## TASK OBJECTIVE
Leave out the images and set down the records below exactly.

## DATA FOR THIS EXERCISE
"""
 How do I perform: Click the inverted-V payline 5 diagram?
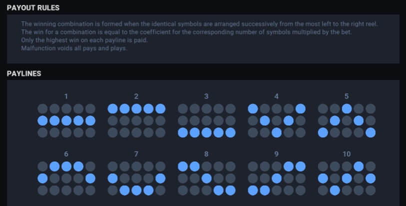pos(347,121)
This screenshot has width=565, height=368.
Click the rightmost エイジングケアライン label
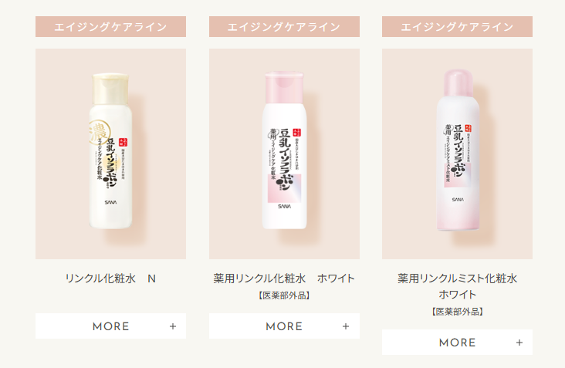(457, 27)
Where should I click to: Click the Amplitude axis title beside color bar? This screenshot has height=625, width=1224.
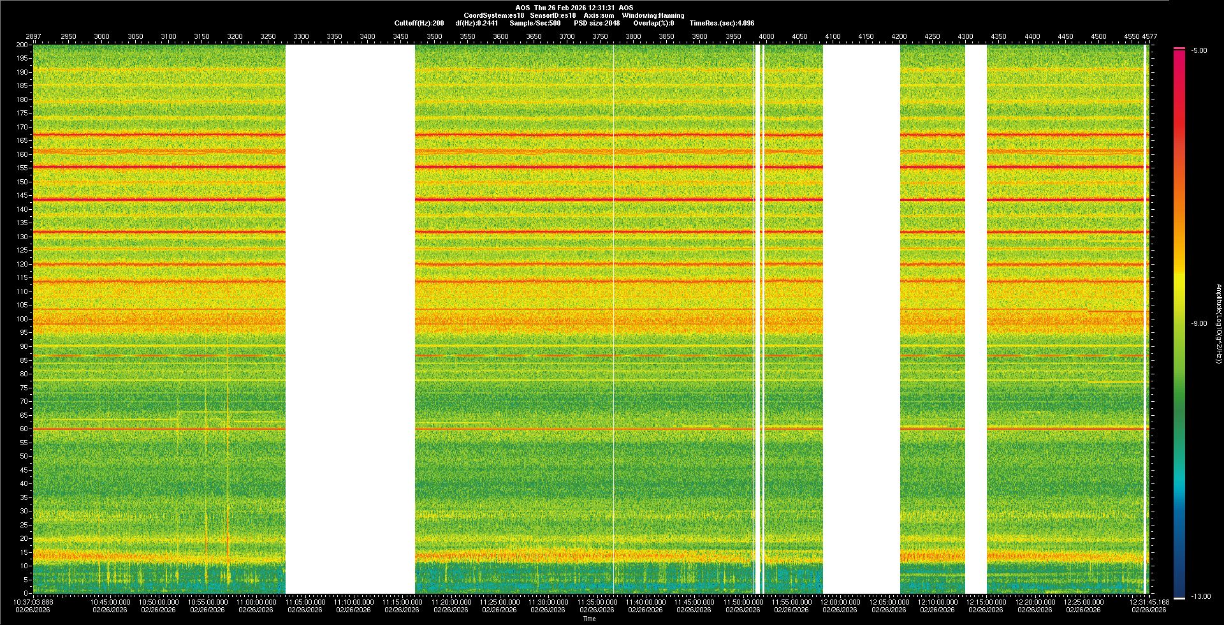(x=1218, y=324)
"""
## TASK ANSWER
 How do I perform: Click the inverted-V payline 5 diagram?
pos(347,121)
This screenshot has width=565, height=368.
Click the rightmost エイジングケアライン label
(457, 27)
Where should I click to: Click the Amplitude axis title beside color bar? This screenshot has height=625, width=1224.
(x=1218, y=324)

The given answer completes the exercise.